## AIM:
Arrange the data as a two-column CSV with the headers instruction and action, giving each instruction one row with its answer beside it. Put each field in quotation marks and turn any line breaks into spaces. Begin at the line that has "Task: Tap the cellular signal bars icon" and stop after the line that has "Action: tap(146, 72)". Leave the pictures out.

## DATASET RECORDS:

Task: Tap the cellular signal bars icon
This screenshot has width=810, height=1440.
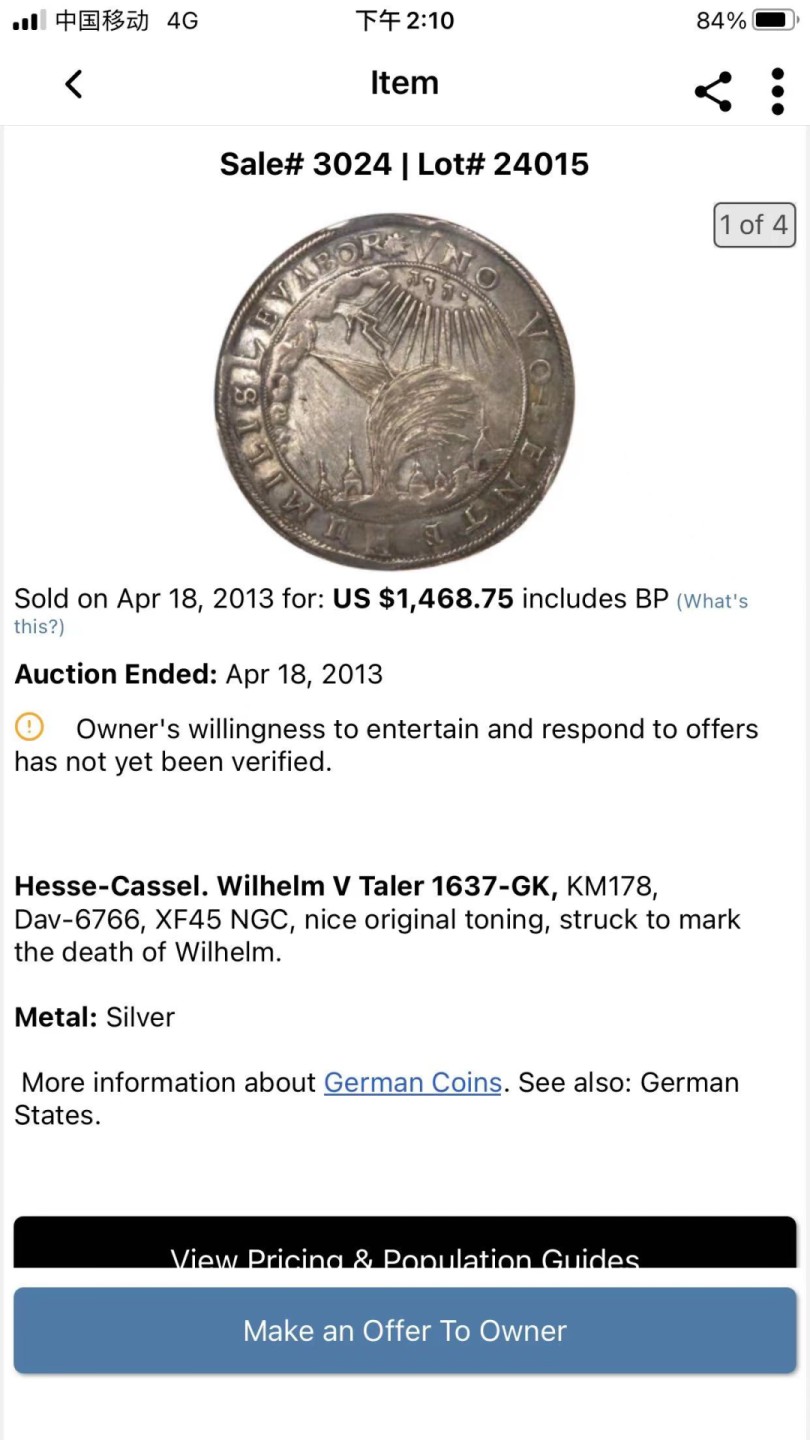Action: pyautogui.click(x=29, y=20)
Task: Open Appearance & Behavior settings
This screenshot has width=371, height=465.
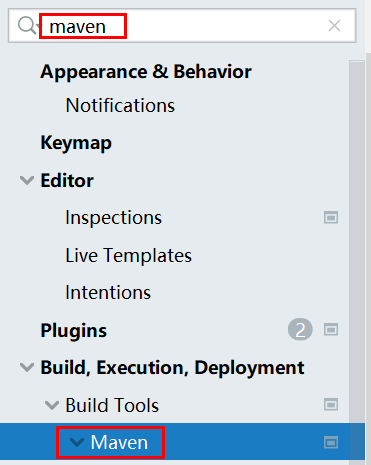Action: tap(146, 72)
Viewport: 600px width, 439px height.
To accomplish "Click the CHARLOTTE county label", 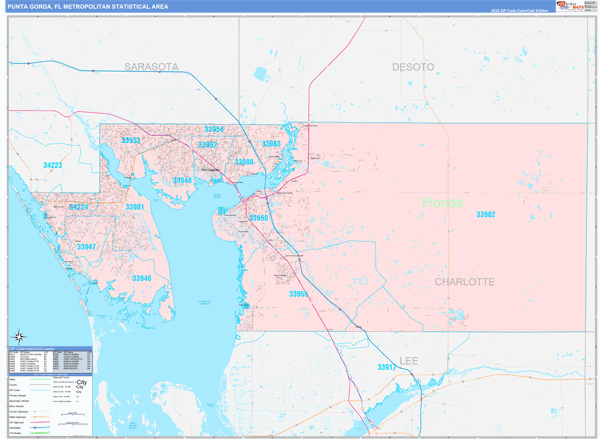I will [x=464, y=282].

...

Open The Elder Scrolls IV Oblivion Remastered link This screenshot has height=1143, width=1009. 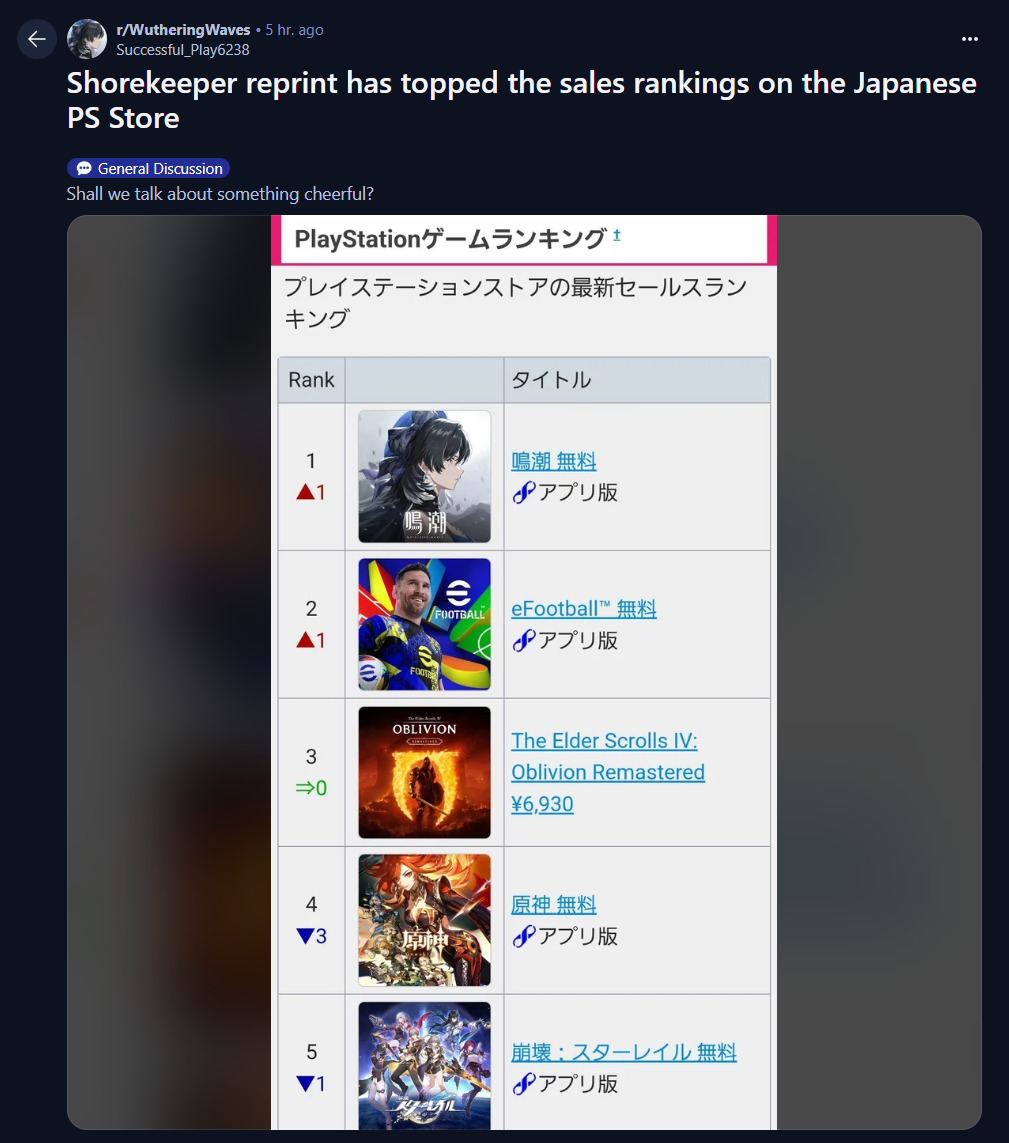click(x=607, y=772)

## RESULT:
instruction,action
"Task: Tap the cellular signal bars icon This screenshot has width=810, height=1440.","Action: pyautogui.click(x=29, y=20)"
"Task: Open Appearance & Behavior settings This screenshot has width=371, height=465.","Action: tap(146, 72)"